Additionally, "Some of the hydraulic problems would be diminished, but the major threat of hydrate formation remains."

Pipeline designers are then encumbered by considerations concerning high discharge pressure at the landfall end of a pipeline, and with even relatively low decreases in arrival pressure, "the hydrodynamic losses increase to an extent that the net back pressure on the reservoir decreases very little."

And delivery of a lower-pressure gas from a subsea separator is not as promising, he said. "The final problem is power," Loth suggested. "The state of the art is such that subsea power consumers greater than a few megawatts, and the distribution and switching systems associated with them, have yet to be proven."

Subsea electrical equipment to produce this kind of power for subsea compression has yet to be developed, and therefore Loth said it would be prohibitively expensive. Surface facilities provide a much better development scenario.

A two-phased approach for a wet gas field, with a long distance pipeline in the initial stage of development and then a later surface facility, provides better overall recovery and economics.

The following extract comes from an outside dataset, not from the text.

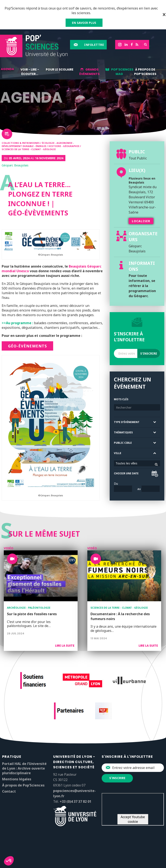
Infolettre (94, 45)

"This has the immense advantage of creating an early revenue stream which supports the more costly remote surface facility and, not inconsequentially, provides early returns from the pipeline investment," he said.

But this isn't the final answer either, and all the factors from the reservoir reserves and pressure through to the landfall pipeline discharge pressure have to be taken into account when designing a development solution. And that depends, finally, on selling the production at an economic cost. "If the additional production cannot be sold, and sold in a timely manner, the most elegant engineering will not salvage the development," he noted.